Oh, if only. Children may not pay bills or deal with office politics, but they’re not immune to emotional pain. Anxiety, depression, ADHD, trauma, and other disorders can and do show up in children and teens. Ignoring or minimizing their experiences can delay necessary support and create long-term challenges.
Plus, being a kid today is different from when I was a kid especially with the evolution of social media and academic pressures.
The truth: Kids deserve to be taken seriously when they’re struggling. Mental health care is not just for adults.
Myth #5: “Talking about suicide will give someone the idea.”
This is not only wrong- it’s dangerous. Avoiding the conversation doesn’t make suicidal thoughts go away; it makes people feel more alone.
Asking someone directly about suicidal thoughts can be lifesaving. It opens the door to connection, support, and the possibility of getting help. People don’t become suicidal because someone asked—they become suicidal when they feel there’s no way out.
The truth: Silence doesn’t protect anyone. Honest conversation does.
Myth #6: “People with mental illness are violent or unpredictable.”
This myth is fueled by sensationalized media and stigma. The vast majority of people with mental illness are not violent. In fact, they are far more likely to be victims of violence than perpetrators.

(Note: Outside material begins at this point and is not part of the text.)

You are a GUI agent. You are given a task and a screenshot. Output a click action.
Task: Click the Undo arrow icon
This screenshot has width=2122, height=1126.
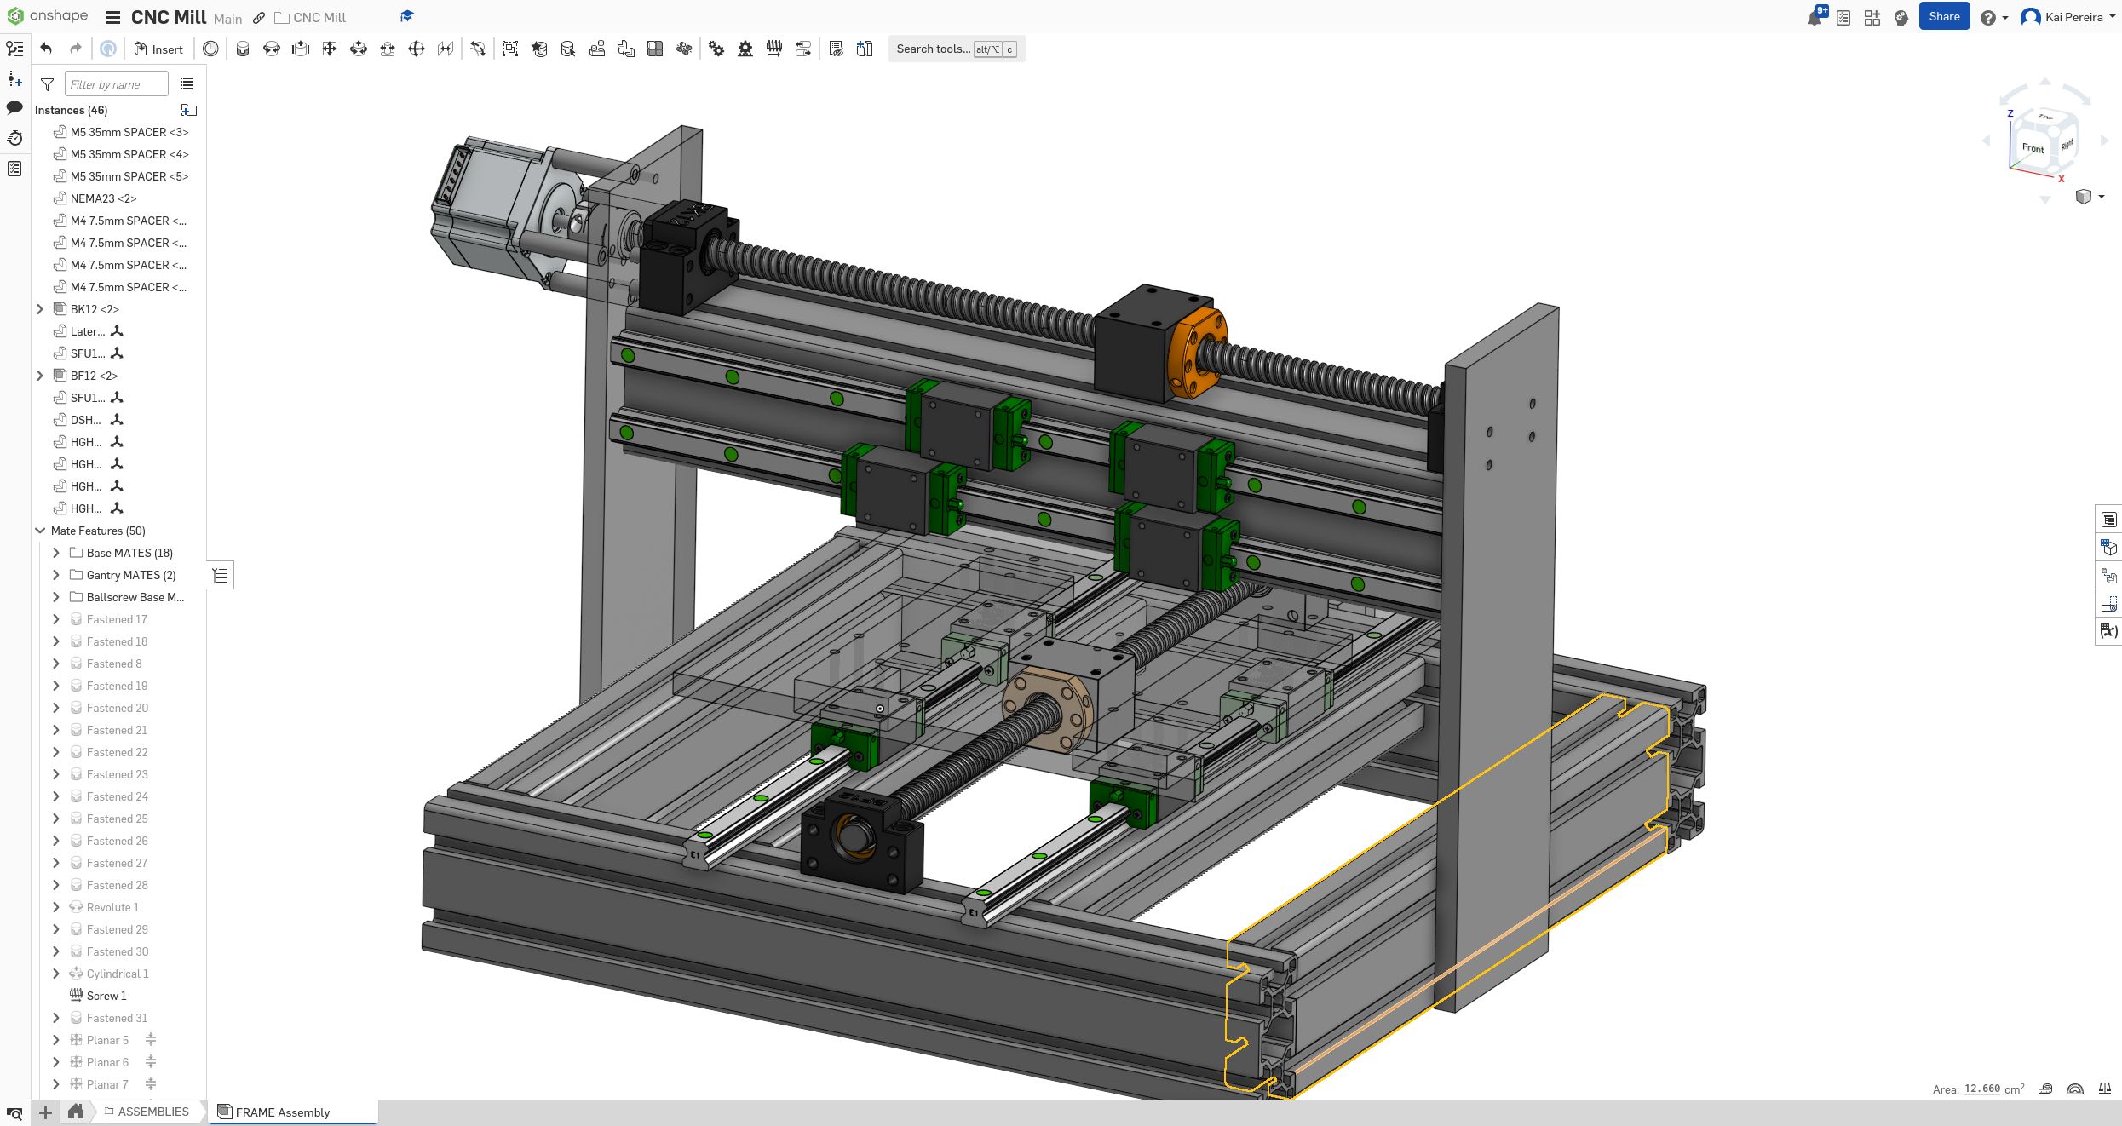coord(47,49)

Mental illness doesn’t make someone dangerous. Stigma does. Fear does. Lack of access to compassionate care does. Labeling people with mental illness as “dangerous” only pushes them further away from support.
The truth: Compassion helps. Judgment doesn’t.
Myth #7: “Once people develop mental illness they will never recover.”
Mental illness has a long history of misunderstanding and fear. Much of this dates back to times when little was understood about the human body and mind. There are many historical factors that have led to mental illness being a taboo topic, including some cultural and religious beliefs.
The truth: Studies show that most people with mental illnesses get better, and many recover completely. Recovery is a process in which people are able to live, work, learn, and participate fully in their communities. For some, recovery is the ability to live a fulfilling and productive life. For others, recovery means their symptoms are reduced or completely gone. Hope plays a key role in recovery.
Final Thoughts: Let’s Do Better
We’ve come a long way in mental health awareness, but myths like these still linger in the background, whispering shame and doubt when people need support the most. We need to treat our brain
So, let’s be the generation that kicks these myths to the curb. Let’s talk about our feelings, go to therapy, take our meds when needed, and check in on each other—not just when things fall apart, but especially when they don’t have to.
Because mental health is health. Period.